Taiwan-based Foxconn, the world’s largest contract manufacturer of electronics, has rapidly expanded its presence in India by investing in manufacturing facilities in the south of the country as the company seeks to move away from China.
Notably, Foxconn already has an iPhone factory in the state of Tamil Nadu, which employs 40,000 people.
V Lee, Foxconn‘s representative in India, in a LinkedIn post to mark Indian Prime Minister Narendra Modi’s 73rd birthday, said the company was “aiming for another doubling of employment, FDI (foreign direct investment), and business size in India” by this time next year.
In August this year, Karnataka governments had said that Foxconn has planned to invest $600 million for two projects in the state to make casing components for iPhones and chip-making equipment.
Earlier this month, Young Liu, Chairman and CEO of Hon Hai Technology Group (Foxconn) had said, ‘India will be an important country in terms of manufacturing in future’.
In the past, it took 30 years to build the entire supply chain ecosystem in China, he noted, adding that while it will take an “appropriate amount of time in India” and the process will be shorter given the experience. The environment too is not quite the same, he said pointing to the advent of new technologies like AI and generative AI.
Meanwhile, Apple Inc. has announced plans to make the India-built iPhone 15 available in the South Asian country and some other regions on the global sales debut day, according to a Bloomberg report.

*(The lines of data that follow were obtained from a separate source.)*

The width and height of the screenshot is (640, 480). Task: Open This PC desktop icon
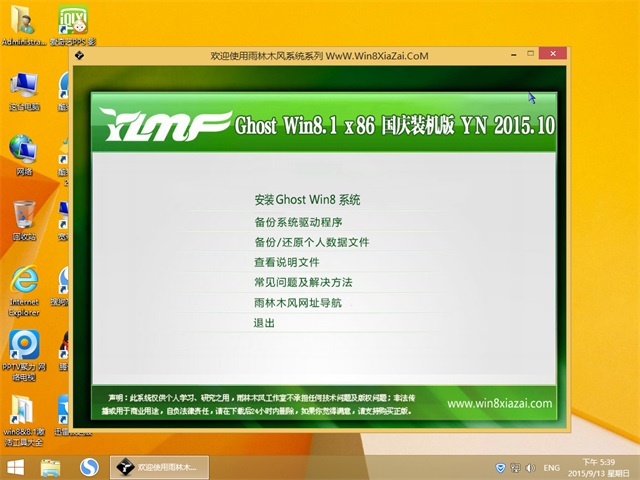click(x=24, y=88)
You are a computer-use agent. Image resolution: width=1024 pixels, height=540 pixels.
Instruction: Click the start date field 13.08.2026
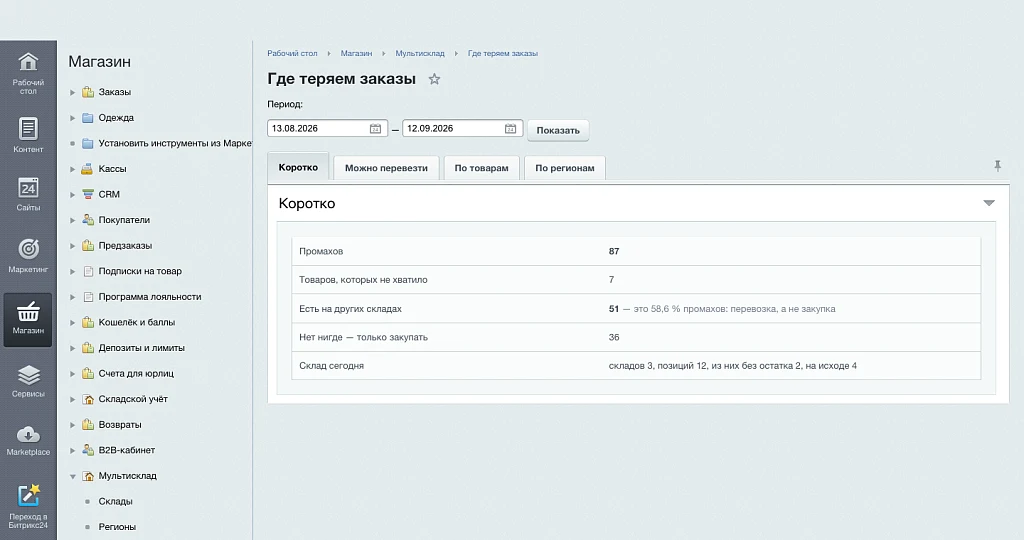pos(319,129)
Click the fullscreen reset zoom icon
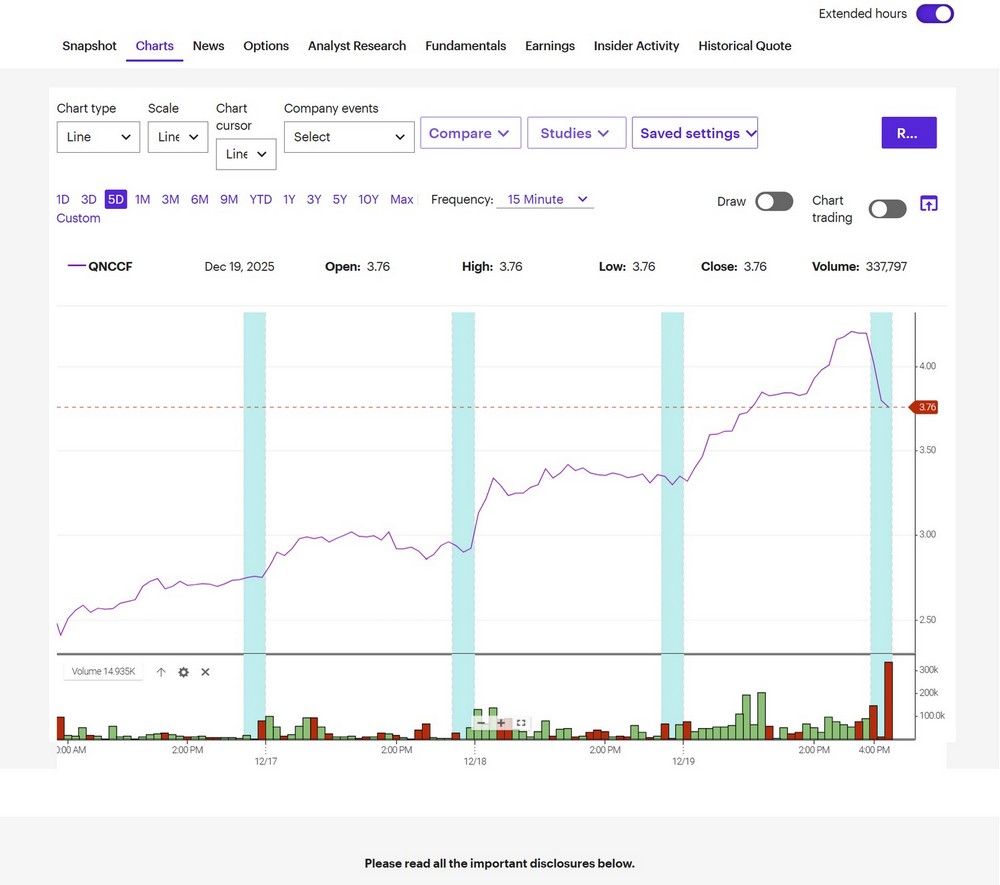 click(x=521, y=723)
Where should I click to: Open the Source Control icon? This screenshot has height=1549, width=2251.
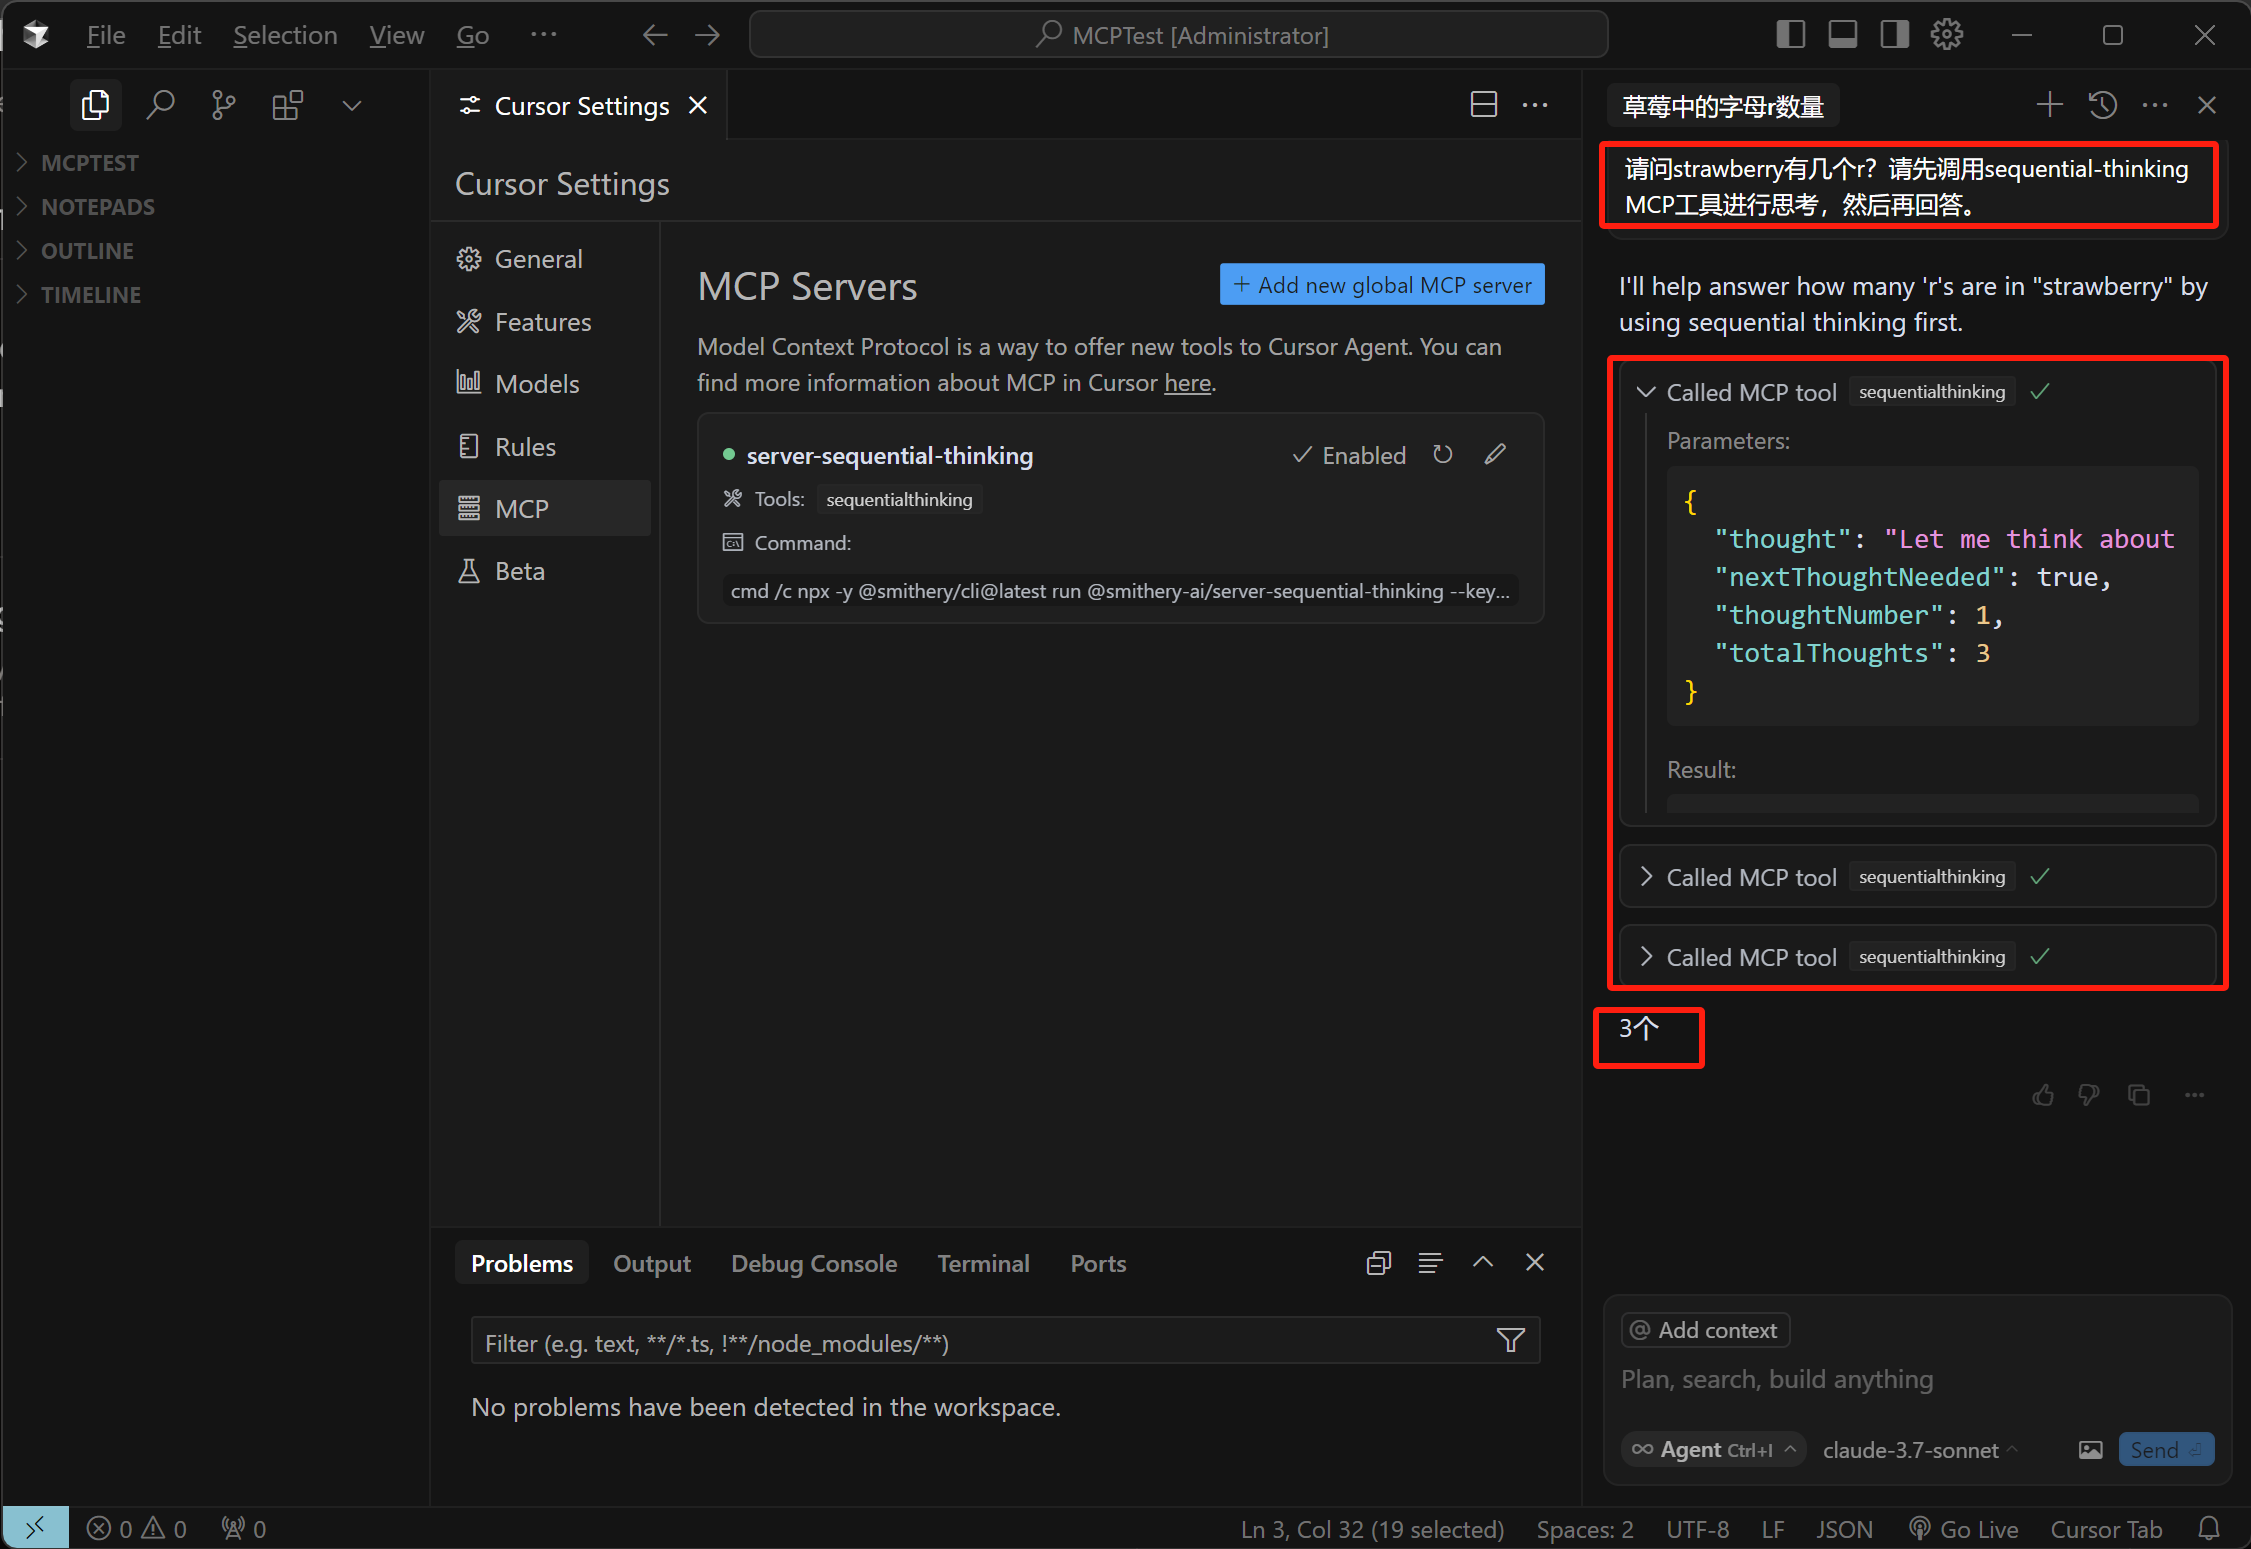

While the vast majority of iPhone 15s will come from China, that would be the first time a latest generation, India-assembled device is available on the first day of sale, they said, asking not to be identified as the matter is private.
Apple introduced the iPhone 15, updated watches and AirPods at a gala event at its US headquarters. Sales of new products begin typically around 10 days after the unveiling.